BENDERRAnews, 23/3/18 (Sumedang): Tudingan segelintir orang di luar pemerintahan yang menyorot meningkatnya utang negara, agaknya semakin terbantahkan dengan paparan data serta fakta sejarah.
Pasalnya, Pemerintahan Presiden Joko Widodo diakui memang menarik utang dari berbagai sumber, tetapi peruntukkannya jelas, baik untuk percepatan pembangunan infrastruktur (karena kita ketinggalan lebih 20 tahun di bidang ini dari beberapa negara tetangga, Red), juga mendorong pengembangan sumberdaya insani (kesehatan, pendidikan, serta kesejahteraan sosial), juga penguatan NKRI melalui adanya perhatian lebih gencar ke kawasan perbatasan, pelosok, terisolir serta pulau-pulau terluar dengan mengaplikasikan konsep ‘Nawacita’.
“Artinya, kendati ada utang, tetapi juga jelas ke mana pemanfaatannya, karena tidak ada lagi cela besar untuk dikorupsi seperti di masa-masa sebelumnya.
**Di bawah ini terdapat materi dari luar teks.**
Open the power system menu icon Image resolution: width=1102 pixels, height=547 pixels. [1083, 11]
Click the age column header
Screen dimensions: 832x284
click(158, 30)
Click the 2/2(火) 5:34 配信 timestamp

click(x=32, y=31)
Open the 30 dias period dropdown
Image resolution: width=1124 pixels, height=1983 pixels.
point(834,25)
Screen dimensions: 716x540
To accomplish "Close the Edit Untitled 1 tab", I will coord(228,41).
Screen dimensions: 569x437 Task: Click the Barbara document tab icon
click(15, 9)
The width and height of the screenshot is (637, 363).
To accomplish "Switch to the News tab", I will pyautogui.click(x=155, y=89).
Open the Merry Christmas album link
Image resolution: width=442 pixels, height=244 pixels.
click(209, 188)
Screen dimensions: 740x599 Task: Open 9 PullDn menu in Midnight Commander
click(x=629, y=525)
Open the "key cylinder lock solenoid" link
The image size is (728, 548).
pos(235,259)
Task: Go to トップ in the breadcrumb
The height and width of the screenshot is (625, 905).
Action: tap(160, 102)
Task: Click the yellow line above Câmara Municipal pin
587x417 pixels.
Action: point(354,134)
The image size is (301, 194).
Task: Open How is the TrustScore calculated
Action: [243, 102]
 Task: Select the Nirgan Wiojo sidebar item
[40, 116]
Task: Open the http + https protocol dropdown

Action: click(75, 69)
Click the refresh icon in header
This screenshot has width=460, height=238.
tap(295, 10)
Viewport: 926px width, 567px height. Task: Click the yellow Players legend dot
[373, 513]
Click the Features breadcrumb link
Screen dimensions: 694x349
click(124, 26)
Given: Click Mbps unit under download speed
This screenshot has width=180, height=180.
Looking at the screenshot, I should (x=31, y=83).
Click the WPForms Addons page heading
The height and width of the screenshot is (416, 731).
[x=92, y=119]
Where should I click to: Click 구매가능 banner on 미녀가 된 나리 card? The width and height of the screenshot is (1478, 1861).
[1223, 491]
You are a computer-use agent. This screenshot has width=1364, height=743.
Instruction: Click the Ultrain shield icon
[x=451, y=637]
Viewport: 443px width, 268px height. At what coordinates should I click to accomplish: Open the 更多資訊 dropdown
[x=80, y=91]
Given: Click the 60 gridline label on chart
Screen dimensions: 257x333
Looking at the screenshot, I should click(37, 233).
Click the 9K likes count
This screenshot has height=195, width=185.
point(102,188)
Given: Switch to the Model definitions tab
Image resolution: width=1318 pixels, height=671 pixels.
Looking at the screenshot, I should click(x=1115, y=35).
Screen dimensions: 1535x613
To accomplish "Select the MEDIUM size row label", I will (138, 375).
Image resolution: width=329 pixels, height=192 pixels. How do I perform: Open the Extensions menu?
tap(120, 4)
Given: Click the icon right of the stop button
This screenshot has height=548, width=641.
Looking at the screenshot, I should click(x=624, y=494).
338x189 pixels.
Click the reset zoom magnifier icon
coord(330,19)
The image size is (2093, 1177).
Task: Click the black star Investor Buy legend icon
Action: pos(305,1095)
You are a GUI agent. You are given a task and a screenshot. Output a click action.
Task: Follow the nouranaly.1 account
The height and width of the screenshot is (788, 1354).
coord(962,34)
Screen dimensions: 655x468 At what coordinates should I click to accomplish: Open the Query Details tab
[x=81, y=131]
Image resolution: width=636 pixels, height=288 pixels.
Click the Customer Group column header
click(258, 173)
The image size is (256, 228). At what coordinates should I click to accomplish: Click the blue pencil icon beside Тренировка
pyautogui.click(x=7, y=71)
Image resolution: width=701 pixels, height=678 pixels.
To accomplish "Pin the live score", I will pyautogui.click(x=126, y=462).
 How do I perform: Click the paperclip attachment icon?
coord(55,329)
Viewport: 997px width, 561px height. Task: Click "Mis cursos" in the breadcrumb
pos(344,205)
Semuanya transparan, dan tingkat utang kita pun berada di bawah 30 persen dari rasio dengan GDP, yakni suatu angka yang feasible.
“Bandingkan dengan Amerika Serikat juga Jepang yang memiliki tingkat rasio di atas itu, juga bandingkan saja dengan kondisi di akhir periode kekuasaan Soeharto yang di atas 50 persen. Makanya, orang-orang lama jangan cuma asal ngomong, tanpa didukung data,” demikian simpulan diskusi terbatas, Jumat (23/3/18), oleh Institut Studi Nusantara (ISN), sebuah lembaga pengkajian yang dibentuk sejumlah pentolan DPP Generasi Penerus Perjuangan Merah Putih 14 Februari 1946 (GPPMP).
Sejumlah peserta diskusi, di antaranya Max Wilar, Markus Wauran, Jeffrey Rawis, Ruddy Sumampouw, Donald Pokatong, Ifan Pioh, Wency Mangindaan pun meminta Pemerintahan Jokowi, agar lebih gencar lagi mengekspos dari mana serta ke mana penggunaan dana-dana utang tersebut, karena semuanya tokh dikembalikan sebesar-besarnya untuk kemakmuran bersama.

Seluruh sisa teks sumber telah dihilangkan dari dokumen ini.